Stored items:
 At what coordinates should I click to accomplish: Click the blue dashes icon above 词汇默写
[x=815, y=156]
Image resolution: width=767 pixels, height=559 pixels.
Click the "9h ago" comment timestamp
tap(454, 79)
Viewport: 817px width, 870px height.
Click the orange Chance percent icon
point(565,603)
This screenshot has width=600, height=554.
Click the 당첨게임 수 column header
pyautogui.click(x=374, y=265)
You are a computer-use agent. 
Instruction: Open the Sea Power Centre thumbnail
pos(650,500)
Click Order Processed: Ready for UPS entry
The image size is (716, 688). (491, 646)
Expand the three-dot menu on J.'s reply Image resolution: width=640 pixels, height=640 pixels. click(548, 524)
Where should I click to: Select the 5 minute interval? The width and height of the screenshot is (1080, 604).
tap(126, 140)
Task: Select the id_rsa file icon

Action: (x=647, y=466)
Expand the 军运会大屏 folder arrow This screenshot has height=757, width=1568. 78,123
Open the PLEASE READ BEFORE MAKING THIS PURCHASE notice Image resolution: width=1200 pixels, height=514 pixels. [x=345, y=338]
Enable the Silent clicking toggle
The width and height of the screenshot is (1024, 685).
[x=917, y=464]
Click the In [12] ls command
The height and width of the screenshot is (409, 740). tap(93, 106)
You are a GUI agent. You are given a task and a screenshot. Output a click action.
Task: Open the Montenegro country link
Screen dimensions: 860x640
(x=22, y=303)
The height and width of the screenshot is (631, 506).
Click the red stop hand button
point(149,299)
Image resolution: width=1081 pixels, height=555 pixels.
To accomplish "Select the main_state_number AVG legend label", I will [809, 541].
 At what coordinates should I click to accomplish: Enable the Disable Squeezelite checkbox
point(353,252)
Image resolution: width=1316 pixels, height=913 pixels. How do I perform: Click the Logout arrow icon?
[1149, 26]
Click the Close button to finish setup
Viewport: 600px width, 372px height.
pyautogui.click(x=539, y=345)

> _Work instruction_: If a line contains the string "Expand", it counts toward the total; state that total for the records above and nothing more.

> _Result of this task_: 2